Overlapping triplets are highly recommended as fundamental paradigms to evaluate the efficiency and robustness of a deconvolution approach. We performed preliminary studies regarding methods of quantitative deconvolution of Group III overlapping triplets in FT spectroscopy. Our approach successfully deconvoluted real closely-overlapping triplets, and they could be difficult to deconvolute by other approaches. So far, the Huguenin and Jones algorithm is still the most effective method to locate overlapping peak positions [13]. We proceeded with the Huguenin and Jones algorithm to determine zero-crossing points of the consecutive odd-order derivatives.
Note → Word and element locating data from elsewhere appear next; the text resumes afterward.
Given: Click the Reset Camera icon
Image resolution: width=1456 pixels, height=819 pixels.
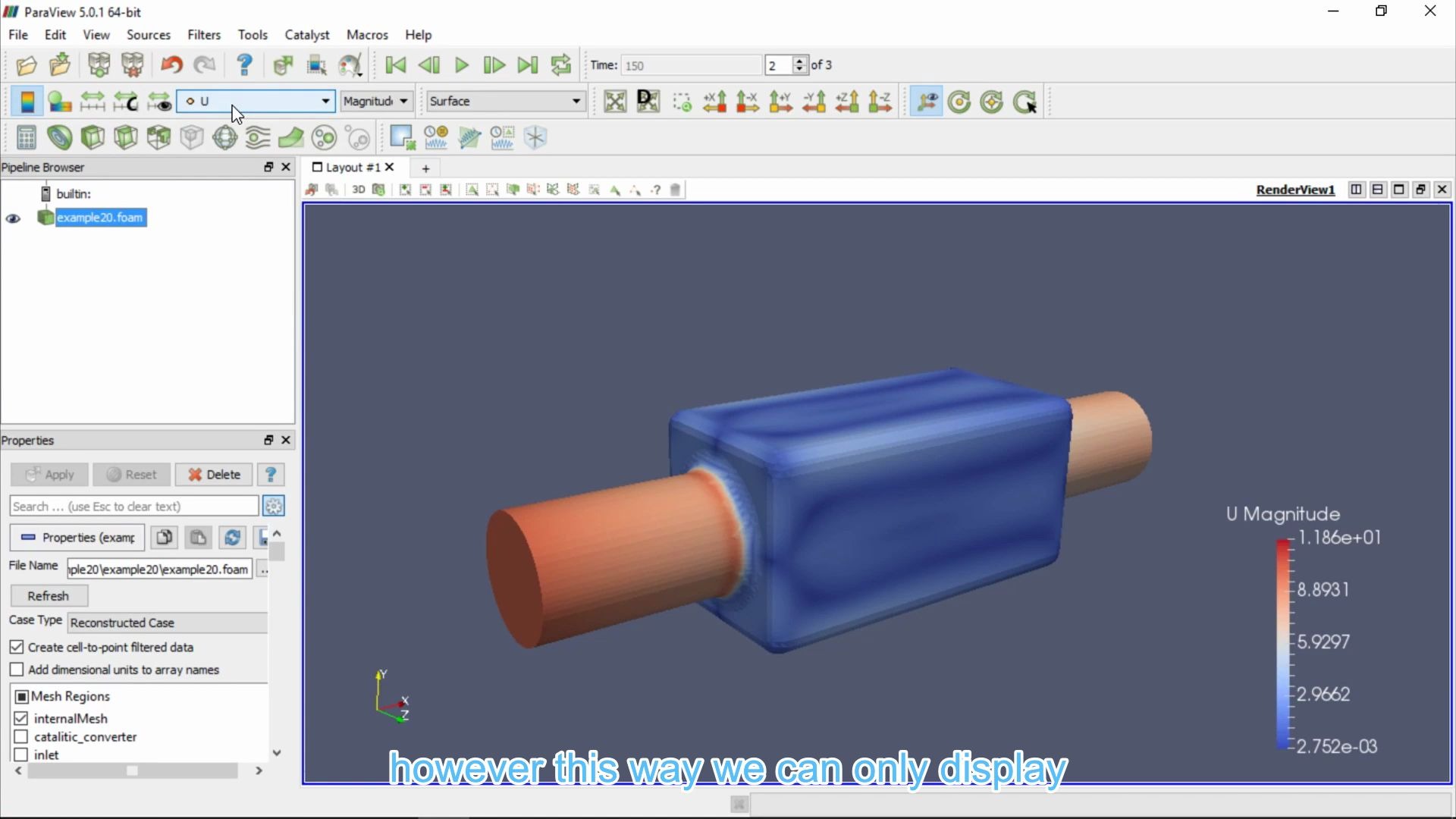Looking at the screenshot, I should (x=615, y=102).
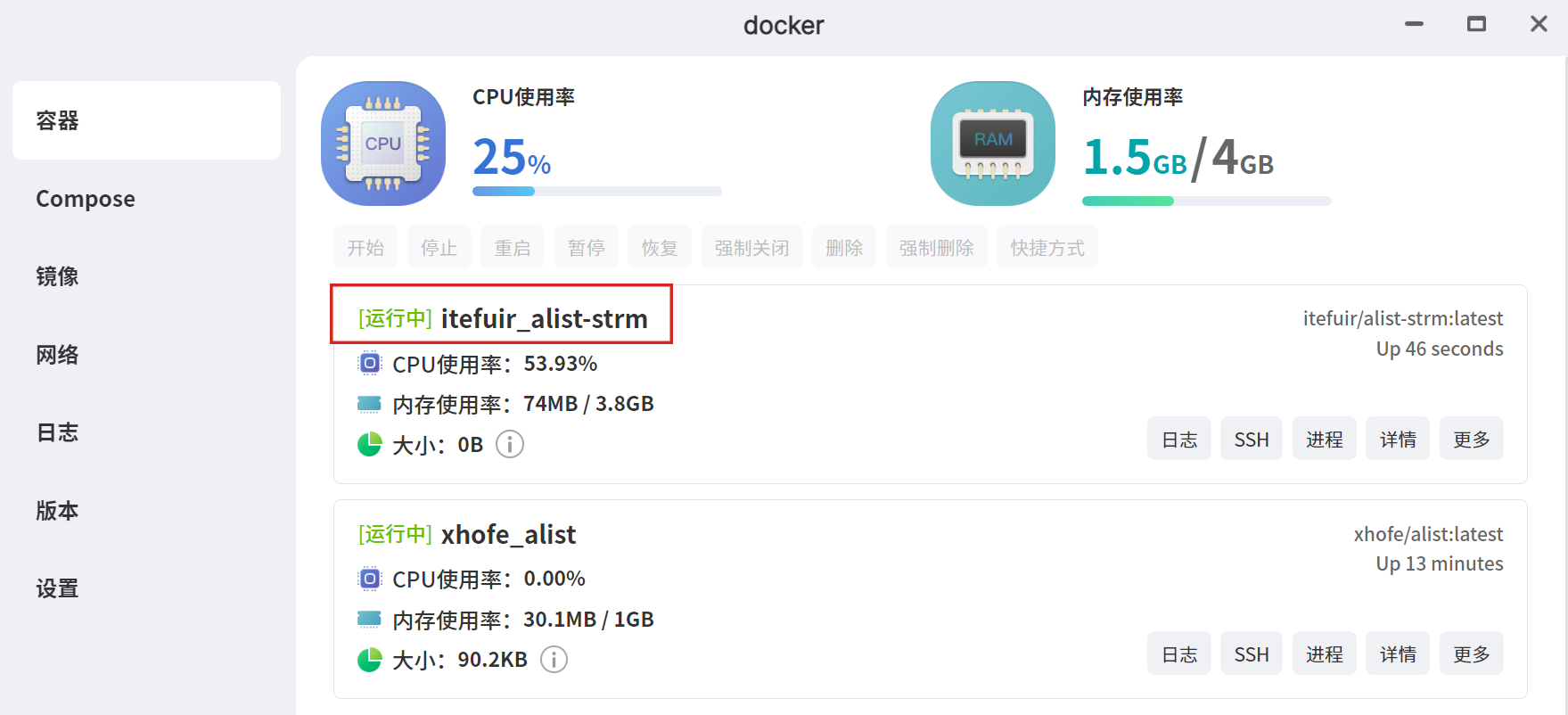Click the CPU usage progress bar
Viewport: 1568px width, 715px height.
(x=596, y=191)
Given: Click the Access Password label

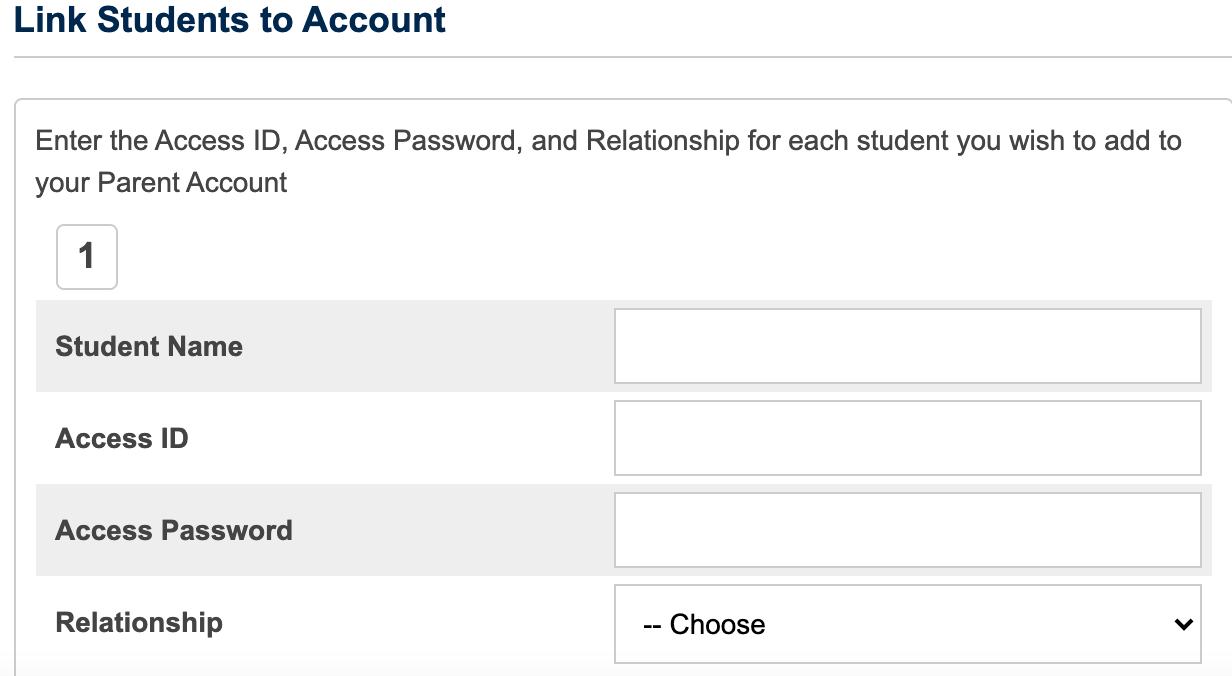Looking at the screenshot, I should pyautogui.click(x=174, y=531).
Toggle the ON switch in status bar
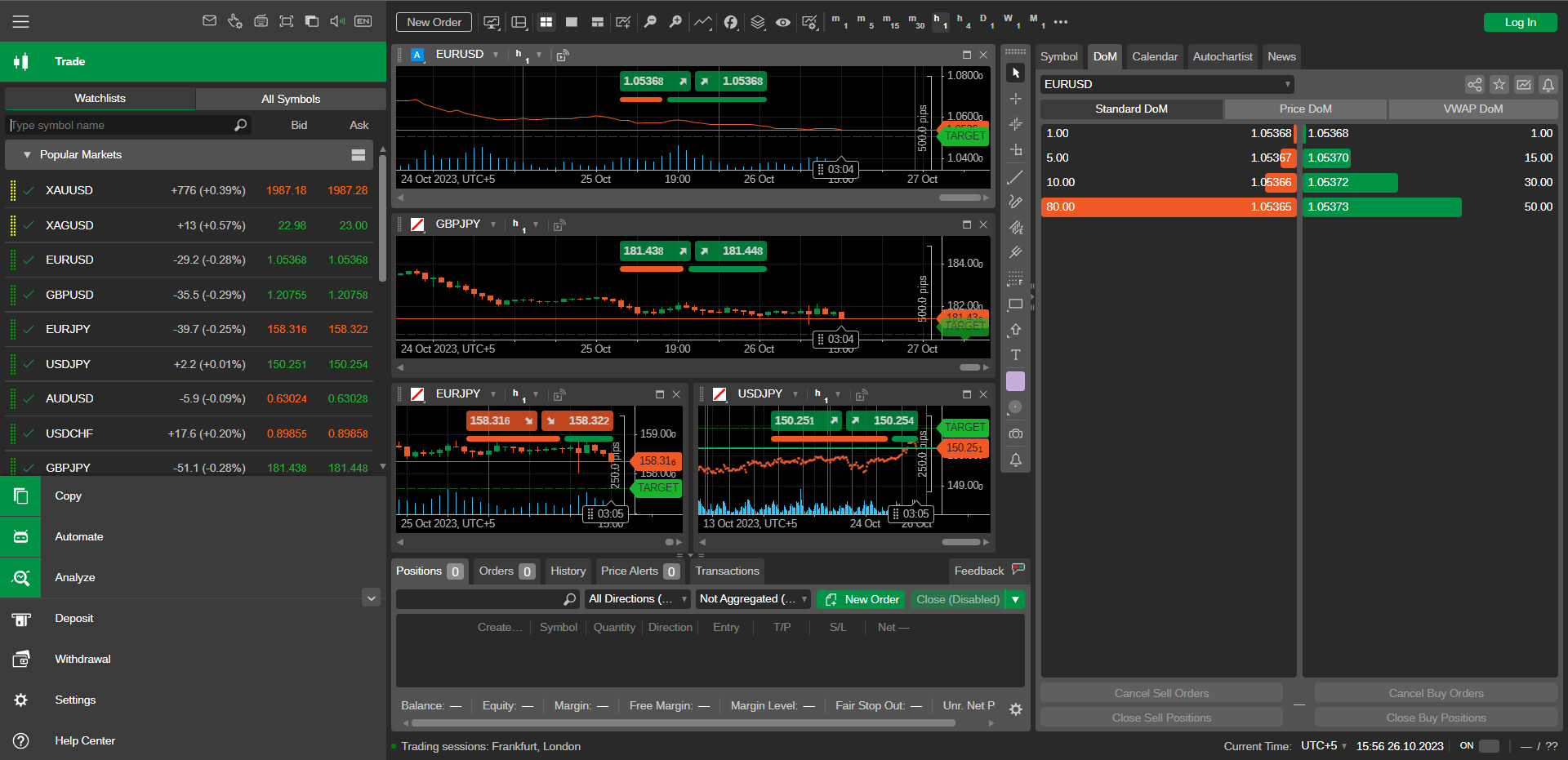Image resolution: width=1568 pixels, height=760 pixels. [1489, 746]
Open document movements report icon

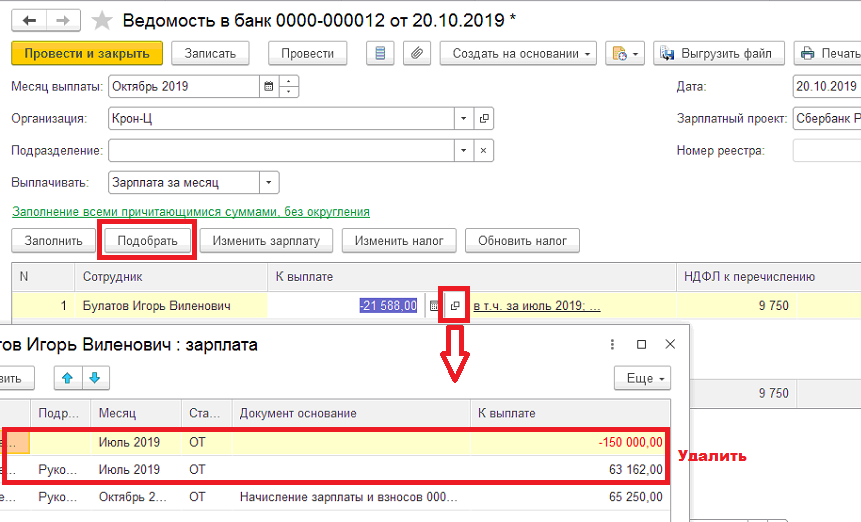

If a target peak is filtered precisely from its overlapping spectral band, the zero-crossing points should be homologues of its position as explicated by Equation (6), i.e., nearly the same. A matter of prime importance for a successful deconvolution is to identify the number of peaks in an overlapping band, more precisely, how many overlapped peaks exist above an analytical threshold. For FT spectroscopy, Marshall and Verdun presented a theoretical cycle of dispersion vs. absorption yielded by Hilbert transform to evaluate the “purity” of an isolated Lorentzian line [18] (pp. 11–12). The Hilbert transform of a deconvoluted peak can be used to test its “purity” in the deconvolution and help find the peak number in an overlapping band. The plot of ln[magnitude] versus time from the Hilbert transform of a single peak displays an extremely good linearity (R2 = 0.9996) in Figure 15a, and the Hibert transform of a closely overlapping doublet in Figure 15b appears bent with a “poorer” value, R2 = 0.9952. We can imitate a single peak and mix it with the similar background near the overlapping band and perform Hilbert transformation analysis to compare a deconvoluted peak with the single peak for their linearities under almost the same conditions. The poor linearity always indicates line-broadening, either from noise or overlapping peak(s).
Reverse curve fitting is an easy-to-use tool in the deconvolutions of FT spectroscopy and produces quantitative results. Of course, our new approach needs further refinement for more complicated overlapping scenarios, for example, deconvolutions of closely overlapped multiplets with asymmetric peak profiles, and how to better calibrate phase shifts in FT-NMR spectroscopy [30]. The facilitation of the deconvolutions depends largely on the overlapping degrees and noise level in an FT spectrum. Thus, we distinctively divided four overlapping scenarios as to their overlapping degrees. If the deconvolution only requires a qualitative resolution of the overlapping NMR peaks, it would be more convenient to use the odd-order derivative ratio algorithm developed in our previous work [11]. An analyst should select a suitable deconvolution approach and weigh the pros and cons according to concrete problems. It is better to test efficiency and reliability of a deconvolution method by comparing low- and high-resolution status. Eventually, highly accurate instruments are trustworthy whenever they are available [29].

5. Conclusions

Odd or even derivatives act as a key to decrypting the attributes of overlapping peaks. Our new approach overcomes the deconvolution barrier of overlapping degrees less than 1.0. We invested in the regular curve fitting algorithm for common overlapping FT bands without prior knowledge on solving their independent intensities. Our deconvolution approach using odd-order derivatives (D(3) or higher) can deal with different peak widths, successfully applying deconvolutions of the closely overlapped triplets.

Supplementary Materials

The following supporting information can be downloaded at: https://www.mdpi.com/article/10.3390/magnetochemistry11060050/s1, Figure S1: Simulation of 13C NMR spectrum and Python codes; Figure S2: Python code list to create a white Gaussian noise series.

Author Contributions

Conceptualization, S.-P.C. and S.M.T.; methodology, S.-P.C.; software, S.H.; validation, S.-P.C., S.M.T. and B.Z.; resources, S.-P.C.; writing—original draft preparation, S.-P.C.; writing—review and editing, S.M.T. All authors have read and agreed to the published version of the manuscript.

Funding

This research received no external funding.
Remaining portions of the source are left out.